Monday, April 29, 2013

No reason for Blazers to hang their heads

As the players from the Kamloops Blazers disperse following the end of another WHL season, they should be leaving with their heads held high.
After all, they have made this city’s WHL franchise relevant again.
For the last two seasons, Kamloops has not been the place WHL teams come to for a little R&R. No longer do they come here to see a movie, walk around Aberdeen Mall, leave a little sweat at Interior Savings Centre and leave with the two points.
The Blazers reached the WHL’s championship final in 1999, when they won the first game and then lost four straight to the Calgary Hitmen.
Who knew then that the glory days were over? Who knew then of what was to follow?
For 12 consecutive seasons, the Blazers either were eliminated in the first round (10 times) or didn’t qualify for the playoffs. Seven times the Blazers were swept from the first round. Of the 45 playoffs games in which they took park during that stretch, they won only five.
Having to play the Blazers in the playoffs was like Christmas morning all over again. The last few weeks of recent WHL seasons were like the Kentucky Derby as teams jockeyed for position in hopes of playing the Blazers in late March.
Hockey in April in these parts? That was a distant memory.
Not anymore.
Over the last two springs, the Blazers have played 26 postseason games, winning 16 of them.
The Blazers finished atop the B.C. Division in 2011-12, the first time that had happened since 2001-02, before their season ended in a gloriously exciting seven-game second-round series with the Portland Winterhawks.
This season, the Blazers set a franchise record with 14 straight victories, including five in a row in a mid-October ransacking of the Central Division. There was a time this season when the Blazers were No. 1 in the CHL rankings. (I grant you that those rankings often have more holes in them than the nets at ISC, but they do provide some insight into who’s good and who isn’t.)
When the Blazers played their game this season — when they skated hard, forechecked hard, and made life miserable for opposing defencemen behind their icing line — they were a good team. When they played with controlled aggression, they were very good.
It was when they tried to be bruising and intimidating, when they tried to play between the whistle and the drop of the puck, rather than between the whistles, that they found themselves in trouble.

### Entries provided
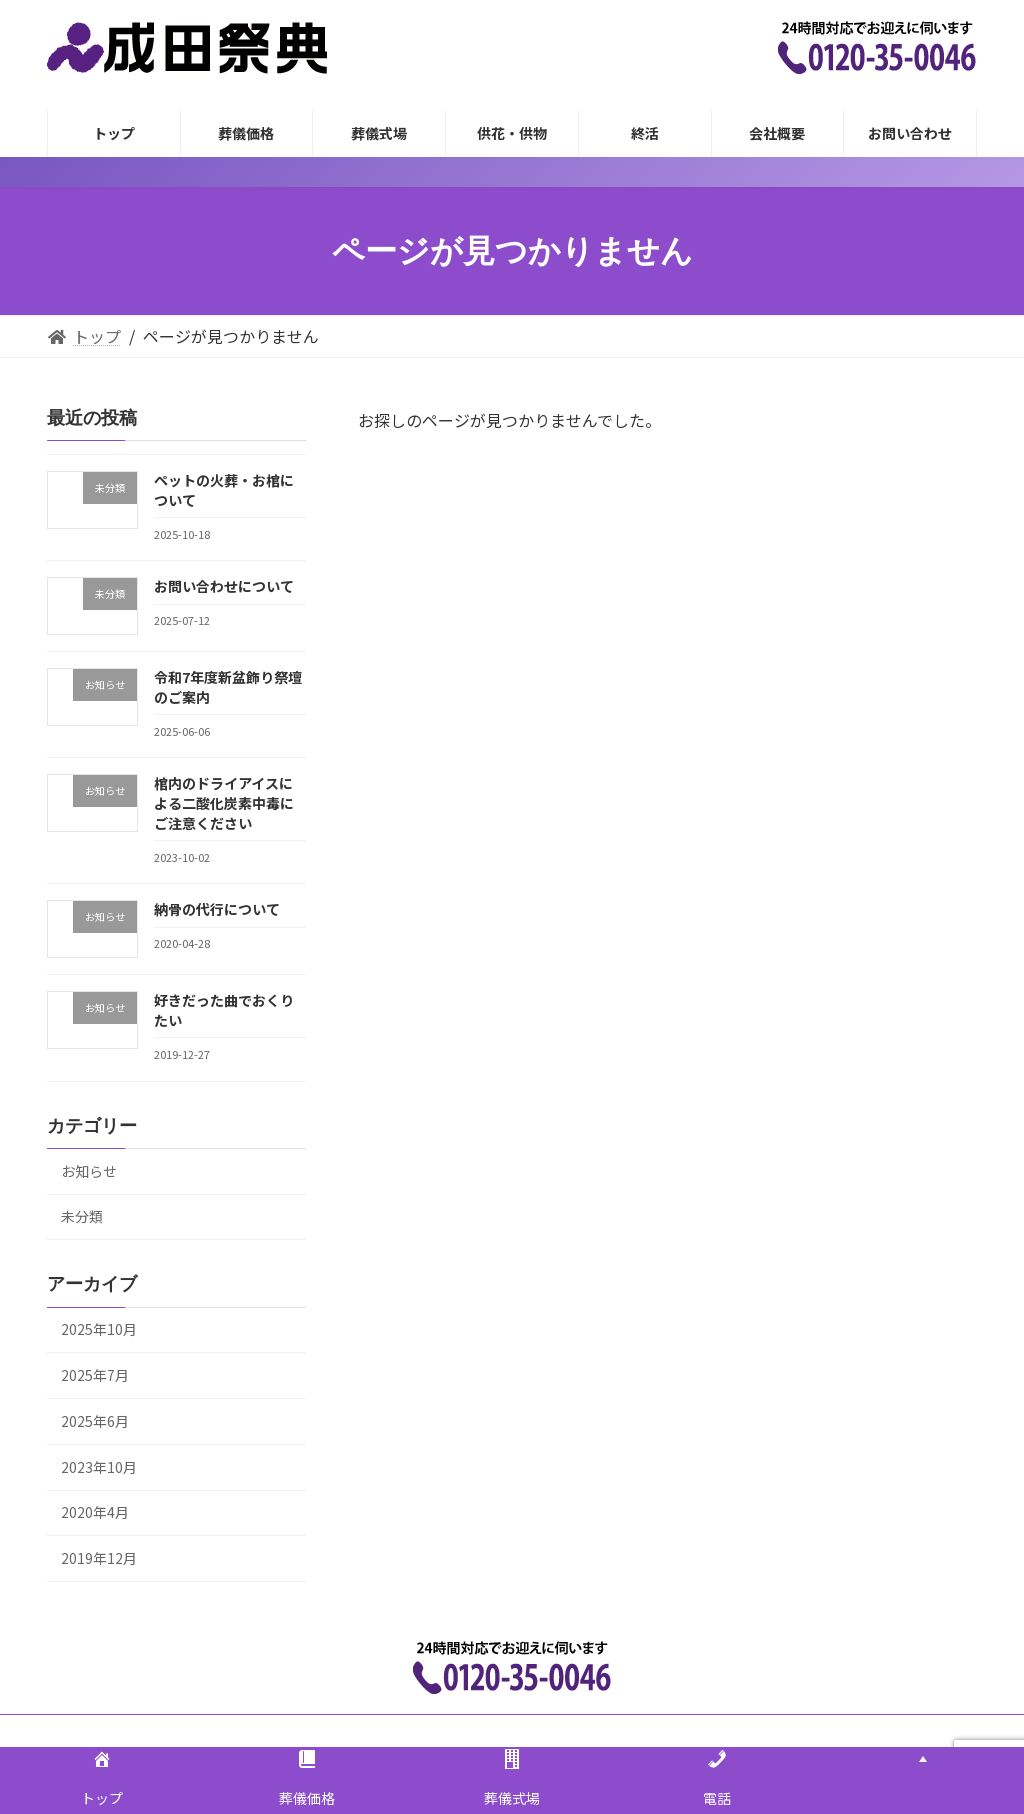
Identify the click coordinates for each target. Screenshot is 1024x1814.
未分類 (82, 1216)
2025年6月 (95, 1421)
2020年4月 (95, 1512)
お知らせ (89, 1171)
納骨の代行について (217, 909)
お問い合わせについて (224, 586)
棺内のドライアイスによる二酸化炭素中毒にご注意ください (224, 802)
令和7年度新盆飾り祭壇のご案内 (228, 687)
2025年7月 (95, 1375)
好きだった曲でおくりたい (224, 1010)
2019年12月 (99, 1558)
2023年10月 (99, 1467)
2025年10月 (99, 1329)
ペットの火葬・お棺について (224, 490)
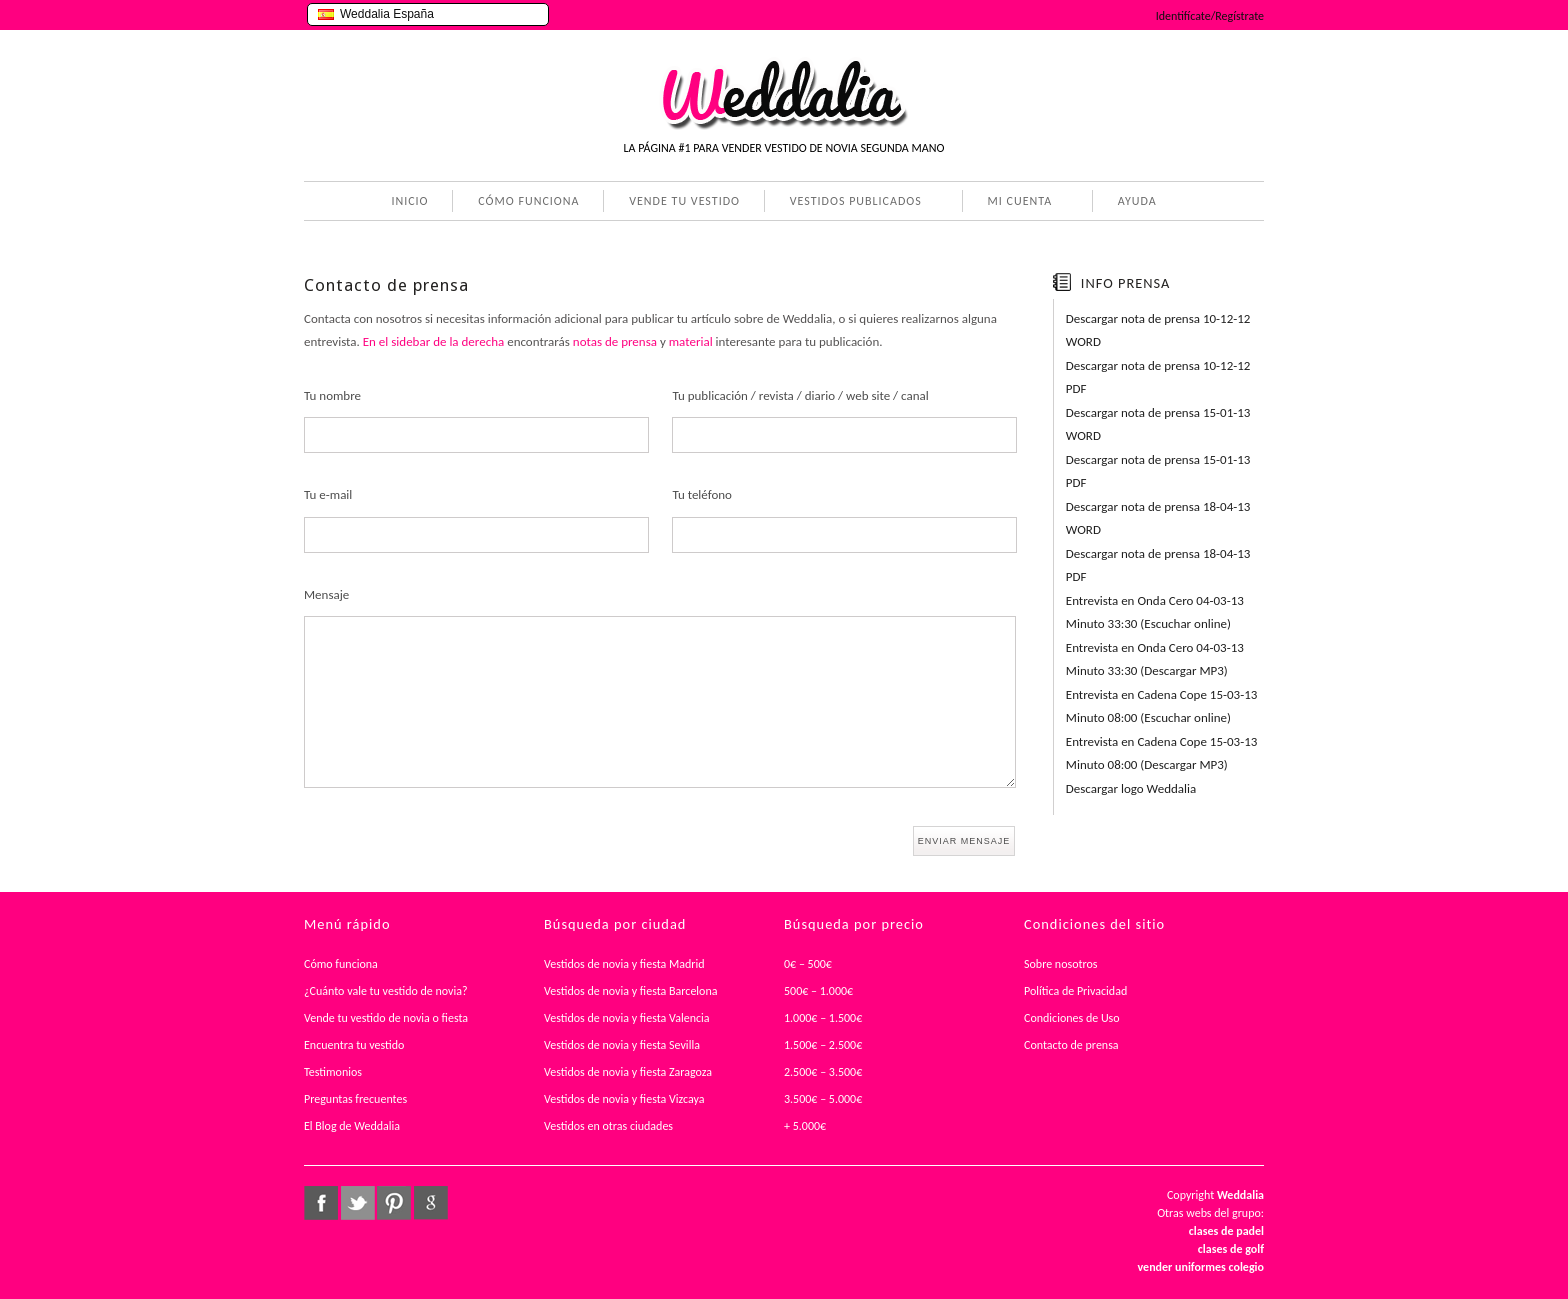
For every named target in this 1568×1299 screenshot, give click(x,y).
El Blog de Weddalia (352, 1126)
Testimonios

### Set exercise
Can you copy the stretch of the Blazers column from "Who knew then that" through "16 of them.", swapping "Kentucky Derby" for "Belmont Stakes"?

### Response
Who knew then that the glory days were over? Who knew then of what was to follow?
For 12 consecutive seasons, the Blazers either were eliminated in the first round (10 times) or didn’t qualify for the playoffs. Seven times the Blazers were swept from the first round. Of the 45 playoffs games in which they took park during that stretch, they won only five.
Having to play the Blazers in the playoffs was like Christmas morning all over again. The last few weeks of recent WHL seasons were like the Belmont Stakes as teams jockeyed for position in hopes of playing the Blazers in late March.
Hockey in April in these parts? That was a distant memory.
Not anymore.
Over the last two springs, the Blazers have played 26 postseason games, winning 16 of them.